2050, 10 Juta Manusia Mati Gara-gara Penyakit Sederhana

Jum'at, 22 April 2016 13:00
2050, 10 Juta Manusia Mati Gara-gara Penyakit SederhanaObat Antibiotik @uznamania.ru
Pihak WHO Indonesia, Dewi Indriani mengatakan jika antibiotik tidak ampuh lagi karena reaksi bakteri terhadap antibiotika tidak seperti biasanya. "Kami khawatir, di era ini, penyakit sederhana yang seharusnya bisa disembuhkan dengan antibiotik malah jadi berbahaya," ujarnya.

Antibiotika merupakan obat untuk mencegah infeksi yang disebabkan bakteri. Obat ini banyak beredar di masyarakat namun kerap kali masyarakat salah penggunaan sehingga bakteri kebal terhadap antibiotika.
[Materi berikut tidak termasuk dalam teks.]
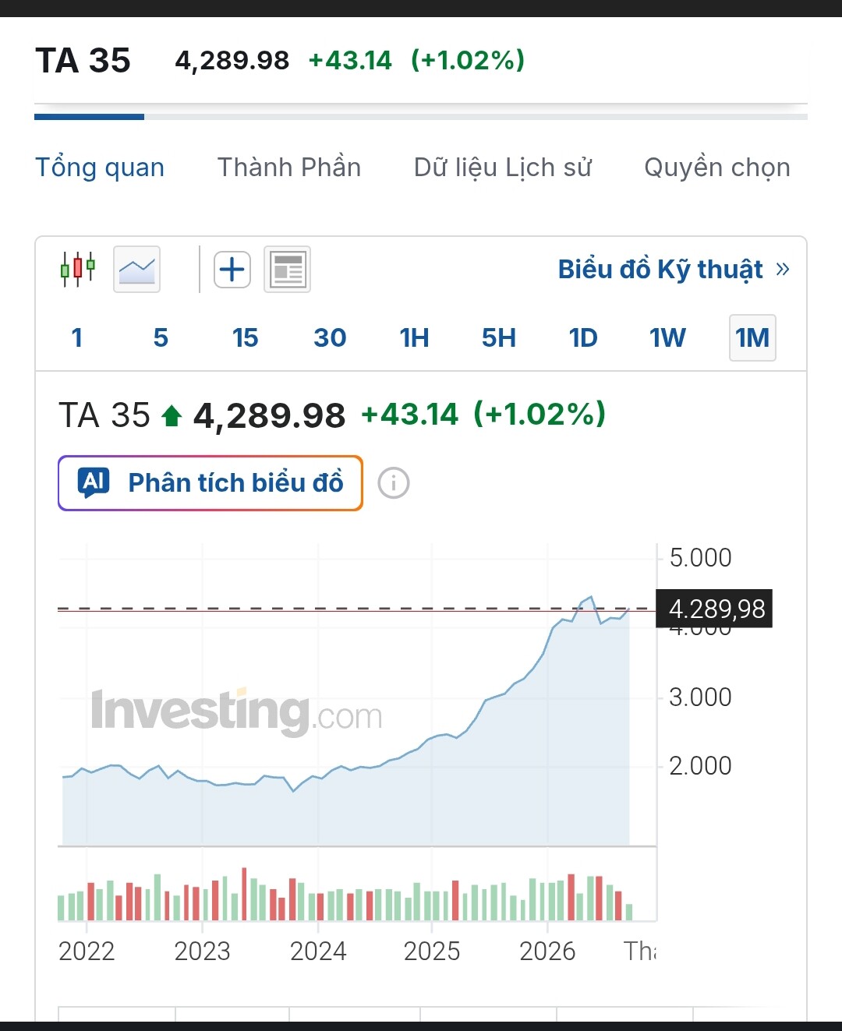Click the info circle icon
The width and height of the screenshot is (842, 1031).
tap(394, 483)
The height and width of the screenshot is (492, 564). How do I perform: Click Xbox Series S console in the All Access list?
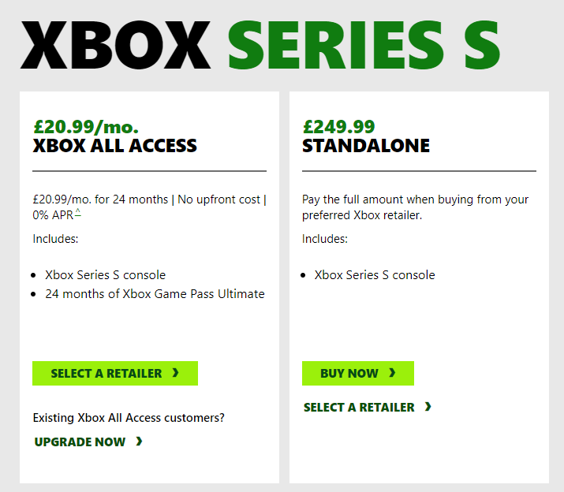[x=105, y=275]
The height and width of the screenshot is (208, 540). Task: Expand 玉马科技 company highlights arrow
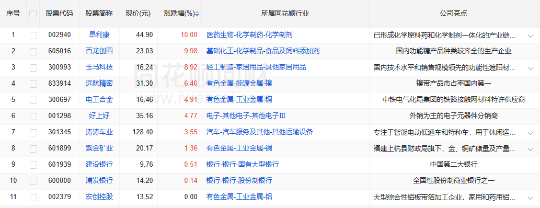[530, 68]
Salah satu kesalahan adalah, resep yang berlebihan dari pihak medis, hingga anggapan bahwa antibiotika adalah obat segala penyakit sehingga dipakai terlalu sering.

Jika keampuhan antibiotika tidak segera ditangani, pakar kesehatan memprediksi bahwa pada tahun 2050 nanti akan ada 10 juta orang meninggal karena penyakit-penyakit sederhana. "Resistensi antibiotik itu mengakibatkan biaya kesehatan jadi lebih tinggi. Penyakit lebih sulit diobati," tegas Dewi.

Guru Besar Fakultas Kedokteran Universitas Airlangga, Kuntaman juga mengimbau masyarakat untuk memahami bahwa demam memang salah satu tanda adanya infeksi dalam tubuh. Namun, tidak semua demam bisa diatasi dengan obat antibiotika.

Contoh, seorang pasien yang kecelakaan lalu demam, infeksi ini tidak bisa disembuhkan dengan obat antibiotika, melainkan analgesik dan antipirektik. Jika praktik-praktik sederhana ini dilakukan dengan benar, maka resistensi antibiotik tidak akan terjadi dan fungsi antibiotika masih bisa berjalan dengan baik.